Collected data
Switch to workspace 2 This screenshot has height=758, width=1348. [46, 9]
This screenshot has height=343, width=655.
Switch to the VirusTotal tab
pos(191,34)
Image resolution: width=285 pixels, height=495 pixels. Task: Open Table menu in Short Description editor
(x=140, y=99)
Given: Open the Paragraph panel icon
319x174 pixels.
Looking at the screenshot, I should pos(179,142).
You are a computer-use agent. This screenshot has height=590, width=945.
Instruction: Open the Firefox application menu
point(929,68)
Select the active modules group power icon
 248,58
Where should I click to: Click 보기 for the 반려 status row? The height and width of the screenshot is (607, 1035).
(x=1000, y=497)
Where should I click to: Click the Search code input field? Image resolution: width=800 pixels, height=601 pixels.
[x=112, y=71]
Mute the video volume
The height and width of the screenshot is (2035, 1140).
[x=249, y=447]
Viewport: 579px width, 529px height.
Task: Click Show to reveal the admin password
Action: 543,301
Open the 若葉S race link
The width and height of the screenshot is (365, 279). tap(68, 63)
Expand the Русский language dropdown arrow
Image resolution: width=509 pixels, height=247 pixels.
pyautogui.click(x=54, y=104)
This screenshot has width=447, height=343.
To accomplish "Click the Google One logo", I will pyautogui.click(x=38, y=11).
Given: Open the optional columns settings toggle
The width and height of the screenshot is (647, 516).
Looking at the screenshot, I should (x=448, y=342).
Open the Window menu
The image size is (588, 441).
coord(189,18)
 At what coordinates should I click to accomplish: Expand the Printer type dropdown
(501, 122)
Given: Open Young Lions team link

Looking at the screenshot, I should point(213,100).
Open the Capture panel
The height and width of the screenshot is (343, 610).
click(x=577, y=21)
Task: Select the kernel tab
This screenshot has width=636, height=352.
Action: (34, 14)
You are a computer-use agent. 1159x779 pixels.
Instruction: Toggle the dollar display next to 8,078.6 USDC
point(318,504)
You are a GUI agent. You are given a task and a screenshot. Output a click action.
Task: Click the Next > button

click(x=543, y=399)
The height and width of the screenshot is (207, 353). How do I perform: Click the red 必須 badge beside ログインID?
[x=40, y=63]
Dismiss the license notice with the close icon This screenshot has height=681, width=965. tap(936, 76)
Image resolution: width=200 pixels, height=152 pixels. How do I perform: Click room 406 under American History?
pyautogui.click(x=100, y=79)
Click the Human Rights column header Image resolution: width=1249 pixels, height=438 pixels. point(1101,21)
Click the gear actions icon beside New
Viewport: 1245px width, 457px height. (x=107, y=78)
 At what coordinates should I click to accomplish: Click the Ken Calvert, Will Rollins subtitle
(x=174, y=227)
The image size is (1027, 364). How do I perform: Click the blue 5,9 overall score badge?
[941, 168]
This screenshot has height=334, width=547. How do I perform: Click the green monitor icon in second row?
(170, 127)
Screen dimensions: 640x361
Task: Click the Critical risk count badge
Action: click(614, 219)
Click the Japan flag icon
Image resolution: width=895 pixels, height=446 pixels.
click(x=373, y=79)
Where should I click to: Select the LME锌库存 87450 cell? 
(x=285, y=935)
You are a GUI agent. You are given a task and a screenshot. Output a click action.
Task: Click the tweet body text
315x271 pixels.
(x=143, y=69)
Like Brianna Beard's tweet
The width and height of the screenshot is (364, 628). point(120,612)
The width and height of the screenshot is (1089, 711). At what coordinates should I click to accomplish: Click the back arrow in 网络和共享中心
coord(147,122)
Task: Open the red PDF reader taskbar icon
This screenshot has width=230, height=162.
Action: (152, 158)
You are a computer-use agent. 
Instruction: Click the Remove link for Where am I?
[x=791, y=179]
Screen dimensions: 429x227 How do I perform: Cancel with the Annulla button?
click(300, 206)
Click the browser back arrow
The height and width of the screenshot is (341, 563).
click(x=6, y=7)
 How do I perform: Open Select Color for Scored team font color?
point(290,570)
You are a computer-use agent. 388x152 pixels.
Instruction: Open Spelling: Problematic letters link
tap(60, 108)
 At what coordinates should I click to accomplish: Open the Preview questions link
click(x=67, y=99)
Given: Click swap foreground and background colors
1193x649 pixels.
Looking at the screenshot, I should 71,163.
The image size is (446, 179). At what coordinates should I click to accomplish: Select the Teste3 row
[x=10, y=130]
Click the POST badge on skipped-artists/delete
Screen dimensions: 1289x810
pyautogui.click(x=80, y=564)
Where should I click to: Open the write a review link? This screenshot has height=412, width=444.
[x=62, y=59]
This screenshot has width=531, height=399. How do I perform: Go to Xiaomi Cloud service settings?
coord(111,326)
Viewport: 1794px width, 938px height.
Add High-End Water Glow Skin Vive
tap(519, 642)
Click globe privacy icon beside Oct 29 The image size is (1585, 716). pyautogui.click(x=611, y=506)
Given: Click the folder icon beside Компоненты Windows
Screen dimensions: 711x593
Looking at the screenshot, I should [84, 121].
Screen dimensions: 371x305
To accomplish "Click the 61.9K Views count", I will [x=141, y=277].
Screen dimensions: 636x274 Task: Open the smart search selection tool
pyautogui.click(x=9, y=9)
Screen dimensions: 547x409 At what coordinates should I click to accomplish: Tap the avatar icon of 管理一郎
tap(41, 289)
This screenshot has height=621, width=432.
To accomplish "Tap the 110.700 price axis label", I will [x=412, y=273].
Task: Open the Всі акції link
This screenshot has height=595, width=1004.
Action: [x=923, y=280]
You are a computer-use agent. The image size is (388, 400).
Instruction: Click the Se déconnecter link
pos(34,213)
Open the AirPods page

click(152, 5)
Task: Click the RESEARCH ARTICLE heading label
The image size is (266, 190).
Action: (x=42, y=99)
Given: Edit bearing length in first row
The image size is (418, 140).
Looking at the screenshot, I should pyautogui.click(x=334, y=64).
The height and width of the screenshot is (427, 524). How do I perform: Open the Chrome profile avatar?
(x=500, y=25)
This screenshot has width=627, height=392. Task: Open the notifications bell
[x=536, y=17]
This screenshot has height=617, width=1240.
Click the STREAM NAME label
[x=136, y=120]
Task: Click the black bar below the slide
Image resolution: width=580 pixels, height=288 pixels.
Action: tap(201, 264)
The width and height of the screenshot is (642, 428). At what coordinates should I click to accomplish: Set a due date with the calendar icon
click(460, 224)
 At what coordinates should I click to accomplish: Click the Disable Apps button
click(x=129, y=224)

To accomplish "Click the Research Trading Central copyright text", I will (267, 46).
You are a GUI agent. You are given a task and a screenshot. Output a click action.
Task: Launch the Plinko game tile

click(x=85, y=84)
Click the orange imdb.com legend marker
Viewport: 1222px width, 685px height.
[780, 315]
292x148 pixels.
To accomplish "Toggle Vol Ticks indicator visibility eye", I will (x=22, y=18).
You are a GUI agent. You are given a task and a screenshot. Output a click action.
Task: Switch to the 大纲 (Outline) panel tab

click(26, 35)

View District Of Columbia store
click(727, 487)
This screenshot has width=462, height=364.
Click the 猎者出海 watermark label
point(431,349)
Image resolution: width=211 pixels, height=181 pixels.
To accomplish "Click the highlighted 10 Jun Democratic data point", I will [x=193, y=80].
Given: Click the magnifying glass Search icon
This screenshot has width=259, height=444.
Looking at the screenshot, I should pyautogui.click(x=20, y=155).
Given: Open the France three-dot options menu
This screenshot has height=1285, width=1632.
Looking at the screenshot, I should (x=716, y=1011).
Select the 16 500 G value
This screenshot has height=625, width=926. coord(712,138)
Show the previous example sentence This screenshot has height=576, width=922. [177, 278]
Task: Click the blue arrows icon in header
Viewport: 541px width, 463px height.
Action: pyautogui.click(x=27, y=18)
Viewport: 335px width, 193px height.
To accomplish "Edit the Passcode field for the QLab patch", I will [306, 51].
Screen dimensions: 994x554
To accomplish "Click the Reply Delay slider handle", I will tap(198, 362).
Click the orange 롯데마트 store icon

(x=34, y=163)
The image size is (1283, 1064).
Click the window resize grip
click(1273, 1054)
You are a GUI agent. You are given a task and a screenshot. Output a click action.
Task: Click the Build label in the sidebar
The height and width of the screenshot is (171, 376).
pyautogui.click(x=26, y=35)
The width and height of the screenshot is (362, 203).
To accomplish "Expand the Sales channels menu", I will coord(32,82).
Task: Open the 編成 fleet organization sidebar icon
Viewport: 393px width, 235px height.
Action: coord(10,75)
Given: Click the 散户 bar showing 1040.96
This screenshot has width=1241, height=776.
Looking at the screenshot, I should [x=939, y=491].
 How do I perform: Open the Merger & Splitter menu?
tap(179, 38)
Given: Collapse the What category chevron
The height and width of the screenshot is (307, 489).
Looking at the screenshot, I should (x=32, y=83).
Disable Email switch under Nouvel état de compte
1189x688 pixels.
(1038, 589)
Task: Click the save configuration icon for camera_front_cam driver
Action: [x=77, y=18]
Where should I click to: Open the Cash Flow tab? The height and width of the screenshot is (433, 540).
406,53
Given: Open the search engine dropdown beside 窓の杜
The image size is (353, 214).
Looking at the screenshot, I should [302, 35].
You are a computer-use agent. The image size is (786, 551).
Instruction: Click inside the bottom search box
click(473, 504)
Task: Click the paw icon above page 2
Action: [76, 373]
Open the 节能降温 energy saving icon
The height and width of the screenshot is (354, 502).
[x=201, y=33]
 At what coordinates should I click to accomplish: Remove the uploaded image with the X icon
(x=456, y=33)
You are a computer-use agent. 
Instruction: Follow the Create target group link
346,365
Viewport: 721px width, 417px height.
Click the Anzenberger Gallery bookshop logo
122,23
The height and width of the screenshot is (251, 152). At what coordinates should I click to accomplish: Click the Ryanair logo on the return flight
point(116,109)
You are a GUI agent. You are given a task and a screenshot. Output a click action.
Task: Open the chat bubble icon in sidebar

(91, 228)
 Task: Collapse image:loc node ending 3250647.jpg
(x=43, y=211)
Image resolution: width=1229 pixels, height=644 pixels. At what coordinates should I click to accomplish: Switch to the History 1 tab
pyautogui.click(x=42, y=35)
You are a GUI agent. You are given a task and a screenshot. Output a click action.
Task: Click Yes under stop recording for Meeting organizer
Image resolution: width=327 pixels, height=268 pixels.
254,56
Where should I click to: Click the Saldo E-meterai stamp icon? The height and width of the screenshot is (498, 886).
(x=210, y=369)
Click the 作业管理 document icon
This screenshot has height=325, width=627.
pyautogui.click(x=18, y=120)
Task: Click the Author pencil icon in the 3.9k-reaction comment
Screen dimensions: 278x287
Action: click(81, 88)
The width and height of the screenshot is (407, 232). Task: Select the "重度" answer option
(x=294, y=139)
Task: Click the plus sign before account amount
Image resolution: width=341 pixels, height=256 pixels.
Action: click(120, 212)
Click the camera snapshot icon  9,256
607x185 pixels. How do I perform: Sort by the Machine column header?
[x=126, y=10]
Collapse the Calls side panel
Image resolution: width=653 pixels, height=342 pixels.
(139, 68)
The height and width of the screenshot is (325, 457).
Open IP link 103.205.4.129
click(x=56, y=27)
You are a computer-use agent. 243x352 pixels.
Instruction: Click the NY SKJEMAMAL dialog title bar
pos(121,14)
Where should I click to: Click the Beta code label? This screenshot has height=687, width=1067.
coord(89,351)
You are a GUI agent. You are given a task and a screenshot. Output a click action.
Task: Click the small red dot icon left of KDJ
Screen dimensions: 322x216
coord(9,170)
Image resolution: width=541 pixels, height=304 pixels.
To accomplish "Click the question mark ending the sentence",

Task brief: Which of the lines above include the word "text"? List those lines.

Written response:
Task: Click the tweet body text
To accomplish "Click the Research Trading Central copyright text", I will (267, 46).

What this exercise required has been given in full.